# WHAT THE TASK REQUIRES:
Print this span of the material below exactly: the line with "[Subscribe] (203, 2448)", the line with "Smashings (117, 2552)", and every line between them, but nothing else.

# DATA SUPPLIED:
◆ ◆ ◆
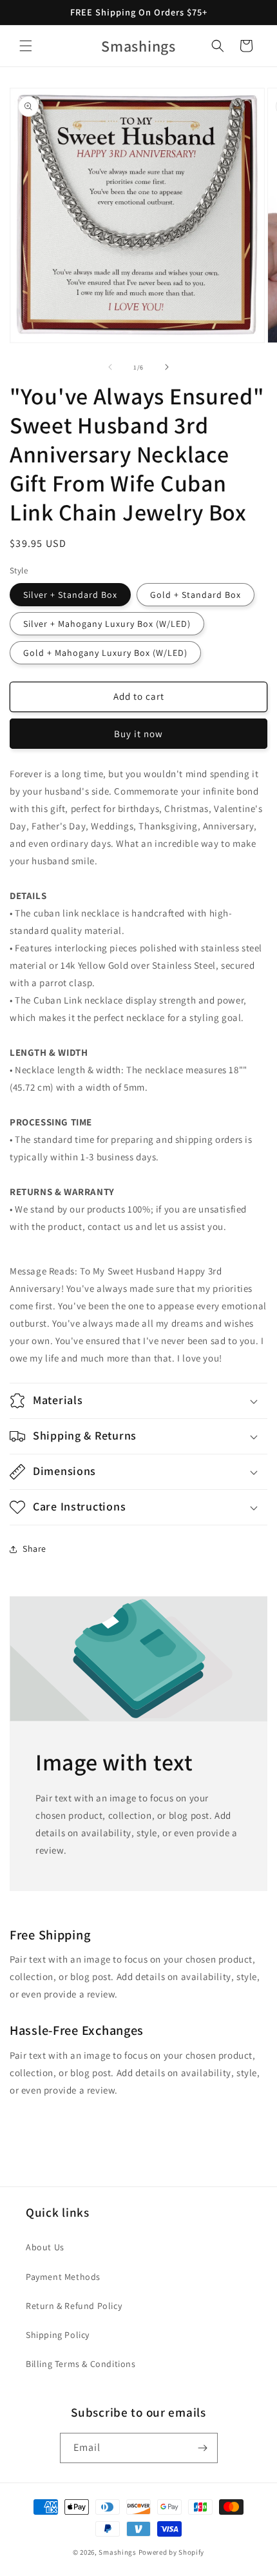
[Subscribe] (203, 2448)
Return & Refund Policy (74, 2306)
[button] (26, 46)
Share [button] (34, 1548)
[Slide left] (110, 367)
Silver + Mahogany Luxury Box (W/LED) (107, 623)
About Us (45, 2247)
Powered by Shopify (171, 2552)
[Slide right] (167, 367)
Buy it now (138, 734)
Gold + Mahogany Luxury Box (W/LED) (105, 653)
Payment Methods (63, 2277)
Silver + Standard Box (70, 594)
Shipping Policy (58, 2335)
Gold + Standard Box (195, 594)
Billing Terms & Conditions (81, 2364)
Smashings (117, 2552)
◆ ◆ ◆
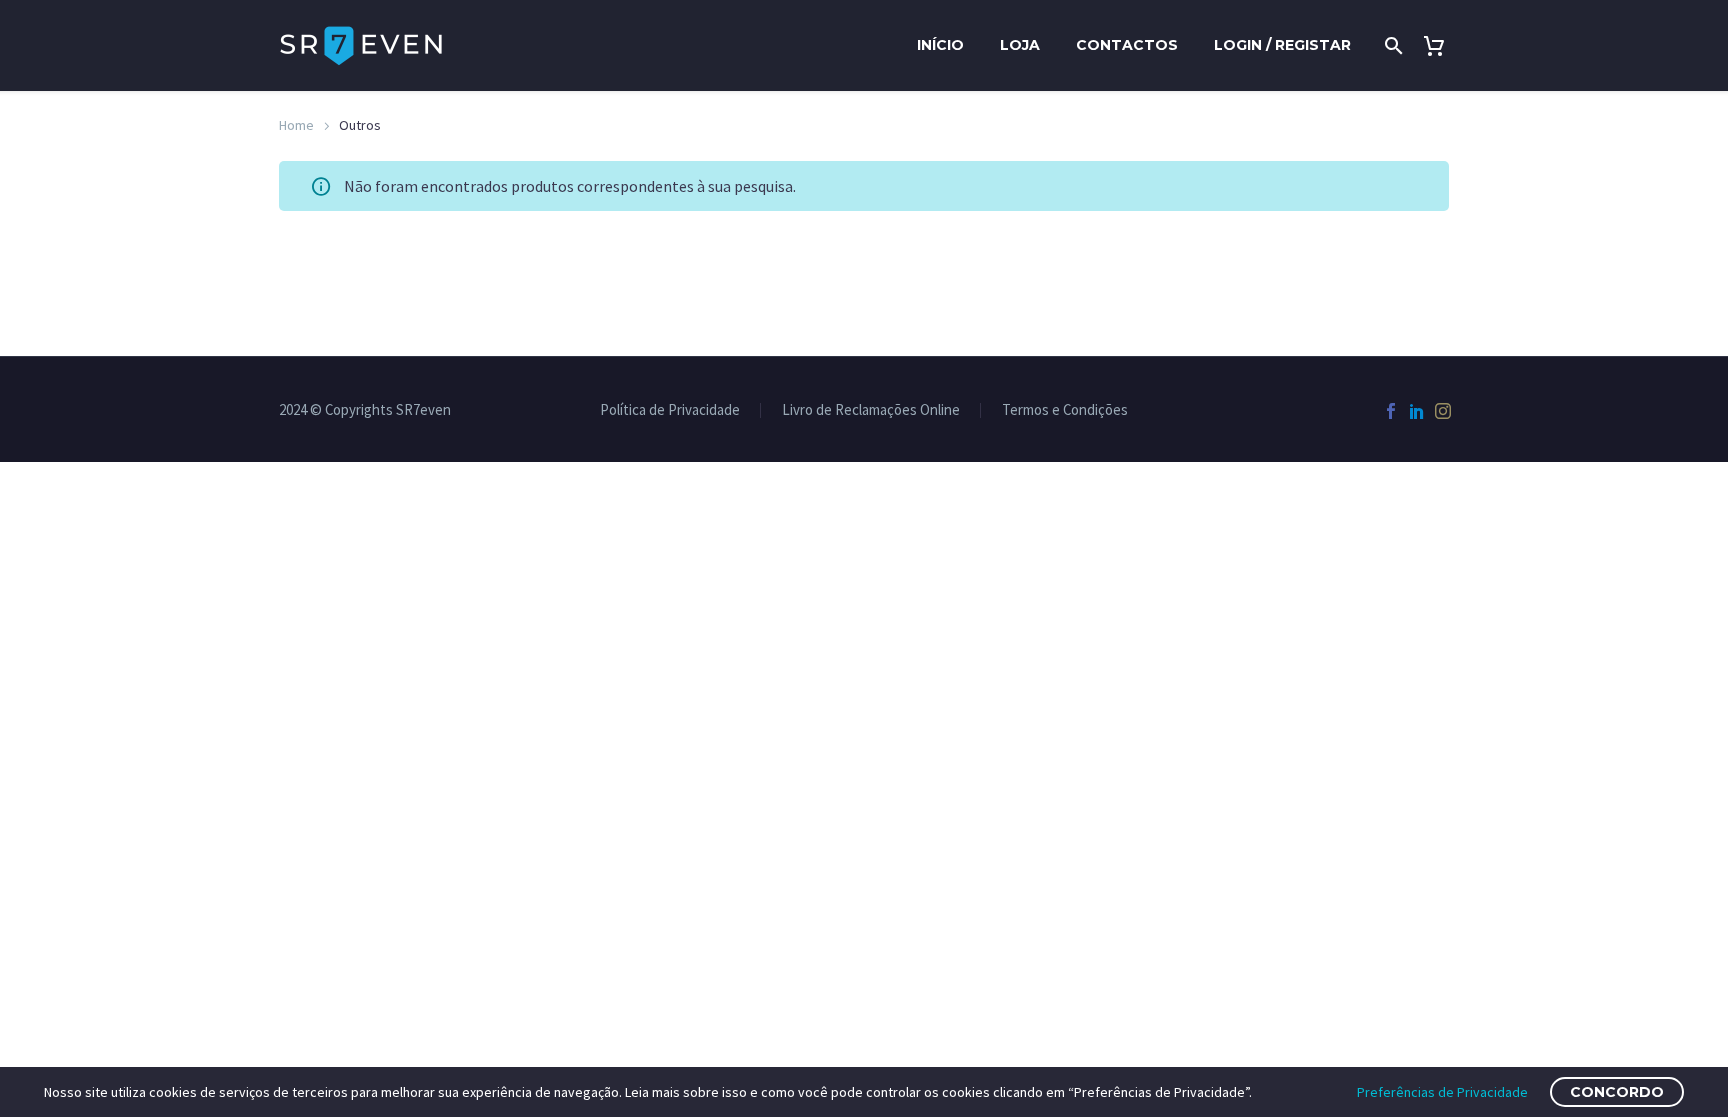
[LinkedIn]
◆ ◆ ◆
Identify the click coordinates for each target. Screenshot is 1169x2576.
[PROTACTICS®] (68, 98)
◆ ◆ ◆
# RESPONSE:
[Subscribe] (203, 2448)
Return & Refund Policy (74, 2306)
[button] (26, 46)
Share [button] (34, 1548)
[Slide left] (110, 367)
Silver + Mahogany Luxury Box (W/LED) (107, 623)
About Us (45, 2247)
Powered by Shopify (171, 2552)
[Slide right] (167, 367)
Buy it now (138, 734)
Gold + Mahogany Luxury Box (W/LED) (105, 653)
Payment Methods (63, 2277)
Silver + Standard Box (70, 594)
Shipping Policy (58, 2335)
Gold + Standard Box (195, 594)
Billing Terms & Conditions (81, 2364)
Smashings (117, 2552)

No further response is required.